◆ **SUPPLIED DATA**:
►
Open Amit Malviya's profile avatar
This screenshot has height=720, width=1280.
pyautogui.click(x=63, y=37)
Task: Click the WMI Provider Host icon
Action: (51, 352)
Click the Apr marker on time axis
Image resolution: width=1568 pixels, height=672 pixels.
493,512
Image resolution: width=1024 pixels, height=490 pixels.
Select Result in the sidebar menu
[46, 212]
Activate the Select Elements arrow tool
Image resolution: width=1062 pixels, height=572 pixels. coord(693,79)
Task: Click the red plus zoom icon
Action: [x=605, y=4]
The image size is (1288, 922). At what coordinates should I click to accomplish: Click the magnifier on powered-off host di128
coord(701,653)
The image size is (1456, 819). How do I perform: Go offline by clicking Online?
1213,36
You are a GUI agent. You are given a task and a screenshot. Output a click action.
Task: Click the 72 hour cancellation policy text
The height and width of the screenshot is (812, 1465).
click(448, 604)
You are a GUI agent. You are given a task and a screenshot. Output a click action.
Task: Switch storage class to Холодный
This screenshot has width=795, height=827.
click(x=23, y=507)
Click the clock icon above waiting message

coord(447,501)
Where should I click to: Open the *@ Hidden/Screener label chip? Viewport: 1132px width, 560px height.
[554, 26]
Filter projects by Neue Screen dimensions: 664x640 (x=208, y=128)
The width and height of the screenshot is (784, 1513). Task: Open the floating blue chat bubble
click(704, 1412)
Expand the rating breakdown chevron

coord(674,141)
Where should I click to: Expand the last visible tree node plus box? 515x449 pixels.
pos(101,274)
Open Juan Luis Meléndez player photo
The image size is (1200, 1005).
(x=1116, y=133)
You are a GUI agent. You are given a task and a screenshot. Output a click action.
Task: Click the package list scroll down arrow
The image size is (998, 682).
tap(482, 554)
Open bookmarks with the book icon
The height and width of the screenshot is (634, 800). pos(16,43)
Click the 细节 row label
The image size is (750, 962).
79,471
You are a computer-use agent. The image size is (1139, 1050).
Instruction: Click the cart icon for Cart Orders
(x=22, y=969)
◄
◆ **TASK ITEM**: Please restate the material above exactly, line by line.

◆ **TASK SOLUTION**:
Open Amit Malviya's profile avatar
This screenshot has height=720, width=1280.
pyautogui.click(x=63, y=37)
Task: Click the WMI Provider Host icon
Action: (51, 352)
Click the Apr marker on time axis
Image resolution: width=1568 pixels, height=672 pixels.
493,512
Image resolution: width=1024 pixels, height=490 pixels.
Select Result in the sidebar menu
[46, 212]
Activate the Select Elements arrow tool
Image resolution: width=1062 pixels, height=572 pixels. coord(693,79)
Task: Click the red plus zoom icon
Action: [x=605, y=4]
The image size is (1288, 922). At what coordinates should I click to accomplish: Click the magnifier on powered-off host di128
coord(701,653)
The image size is (1456, 819). How do I perform: Go offline by clicking Online?
1213,36
You are a GUI agent. You are given a task and a screenshot. Output a click action.
Task: Click the 72 hour cancellation policy text
The height and width of the screenshot is (812, 1465).
click(448, 604)
You are a GUI agent. You are given a task and a screenshot. Output a click action.
Task: Switch storage class to Холодный
This screenshot has width=795, height=827.
click(x=23, y=507)
Click the clock icon above waiting message

coord(447,501)
Where should I click to: Open the *@ Hidden/Screener label chip? Viewport: 1132px width, 560px height.
[554, 26]
Filter projects by Neue Screen dimensions: 664x640 (x=208, y=128)
The width and height of the screenshot is (784, 1513). Task: Open the floating blue chat bubble
click(704, 1412)
Expand the rating breakdown chevron

coord(674,141)
Where should I click to: Expand the last visible tree node plus box? 515x449 pixels.
pos(101,274)
Open Juan Luis Meléndez player photo
The image size is (1200, 1005).
(x=1116, y=133)
You are a GUI agent. You are given a task and a screenshot. Output a click action.
Task: Click the package list scroll down arrow
The image size is (998, 682).
tap(482, 554)
Open bookmarks with the book icon
The height and width of the screenshot is (634, 800). pos(16,43)
Click the 细节 row label
The image size is (750, 962).
79,471
You are a computer-use agent. The image size is (1139, 1050).
Instruction: Click the cart icon for Cart Orders
(x=22, y=969)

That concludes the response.